If you are already married I would try pushing it with the doctor to see if there is anything else to check. They refused with me because I was single at the time and they just wanted to force my period. Not do anything else.
Post # 10
Thanks for all the comments! We are waiting for a few reasons.
I will take the PP suggestion to check charting my temps, I’m guessing the fertility friend is everyone’s favorite?
UPDATE: my Doctorcalled and confirmed based on my blood results that I have PCOS but she wants me to confirm with a transvaginal ultrasound and go to a OBGYN after since she doesn’t “know how to help after that .” I think I’m going to hold off since the info can’t help us right now because we are not trying and living in a high COVID state makes it less worth it.

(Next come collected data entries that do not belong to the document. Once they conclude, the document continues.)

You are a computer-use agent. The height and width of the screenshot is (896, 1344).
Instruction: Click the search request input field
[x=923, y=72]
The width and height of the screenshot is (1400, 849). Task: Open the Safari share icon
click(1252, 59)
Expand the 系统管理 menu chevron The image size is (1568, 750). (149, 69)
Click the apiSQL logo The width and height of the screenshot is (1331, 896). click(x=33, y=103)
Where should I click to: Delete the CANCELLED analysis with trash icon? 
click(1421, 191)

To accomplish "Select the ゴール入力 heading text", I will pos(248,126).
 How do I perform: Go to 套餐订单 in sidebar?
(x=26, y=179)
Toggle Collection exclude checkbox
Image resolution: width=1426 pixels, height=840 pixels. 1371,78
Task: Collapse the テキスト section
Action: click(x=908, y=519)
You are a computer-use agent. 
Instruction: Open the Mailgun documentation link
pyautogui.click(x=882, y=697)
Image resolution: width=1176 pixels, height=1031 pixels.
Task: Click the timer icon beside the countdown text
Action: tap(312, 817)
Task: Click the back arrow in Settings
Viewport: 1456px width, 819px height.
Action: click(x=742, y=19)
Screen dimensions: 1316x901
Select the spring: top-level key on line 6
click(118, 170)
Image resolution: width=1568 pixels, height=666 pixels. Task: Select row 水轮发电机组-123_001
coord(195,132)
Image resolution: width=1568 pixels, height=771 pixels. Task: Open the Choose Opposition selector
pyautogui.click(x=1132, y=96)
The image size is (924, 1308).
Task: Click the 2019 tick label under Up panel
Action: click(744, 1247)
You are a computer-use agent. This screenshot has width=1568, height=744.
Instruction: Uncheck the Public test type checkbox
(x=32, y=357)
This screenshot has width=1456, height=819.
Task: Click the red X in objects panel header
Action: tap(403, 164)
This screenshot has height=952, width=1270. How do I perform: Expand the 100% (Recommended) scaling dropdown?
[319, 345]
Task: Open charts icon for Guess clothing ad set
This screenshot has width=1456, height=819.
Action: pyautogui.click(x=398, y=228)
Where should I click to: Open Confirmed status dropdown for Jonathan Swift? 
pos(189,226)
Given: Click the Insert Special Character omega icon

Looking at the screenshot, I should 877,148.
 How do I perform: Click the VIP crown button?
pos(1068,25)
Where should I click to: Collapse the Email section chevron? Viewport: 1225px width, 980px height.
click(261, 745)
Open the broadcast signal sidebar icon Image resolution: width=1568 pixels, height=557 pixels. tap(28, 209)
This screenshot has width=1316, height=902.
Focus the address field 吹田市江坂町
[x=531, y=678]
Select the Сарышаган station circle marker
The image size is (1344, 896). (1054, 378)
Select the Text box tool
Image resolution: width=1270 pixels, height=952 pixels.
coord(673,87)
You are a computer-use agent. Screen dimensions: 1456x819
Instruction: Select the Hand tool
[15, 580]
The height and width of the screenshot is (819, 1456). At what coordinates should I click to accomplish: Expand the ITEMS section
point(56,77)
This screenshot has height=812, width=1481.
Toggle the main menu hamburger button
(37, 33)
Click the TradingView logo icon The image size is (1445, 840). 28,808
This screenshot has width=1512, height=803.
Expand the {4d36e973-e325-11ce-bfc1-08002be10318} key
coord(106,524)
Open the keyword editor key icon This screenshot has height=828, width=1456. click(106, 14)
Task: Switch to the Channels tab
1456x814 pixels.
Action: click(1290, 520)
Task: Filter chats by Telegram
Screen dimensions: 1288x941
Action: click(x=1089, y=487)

My doctor also suggeted going on BC but I feel like that won’t be helpful for tracking bbt?
Post # 11
I want to share my story to give you a little positivity. I have PCOS, diagnosed 10+ years ago when I had irregular/absent periods, weight gain and in the setting of a strong family history of diabetes. I got an IUD to deal with my periods, and life went on. I got married last year and I am 34 so we wanted to TTC pretty soon after. I went to a reproductive endocrinologist before we even started trying to talk about my PCOS, since some women have difficulty ovulating naturally and need a little help with meds. We talked and came up with a plan — she did a transvaginal ultrasound, which was normal, then recommended Ovasitol, which she said had helped some of her patients ovulate. Then she told me to call her when I was ready to have her prescribe me drugs to ovulate. I got pregnant on the second cycle with a chemical pregnancy and then again on the fourth cycle — I’m now 14 weeks with this baby and things are coming along fine. So you don’t need to struggle for a year, and you do have agency in this process, and it is possible to get pregnant with PCOS. Good luck to you, and I hope you have an easy journey with TTC.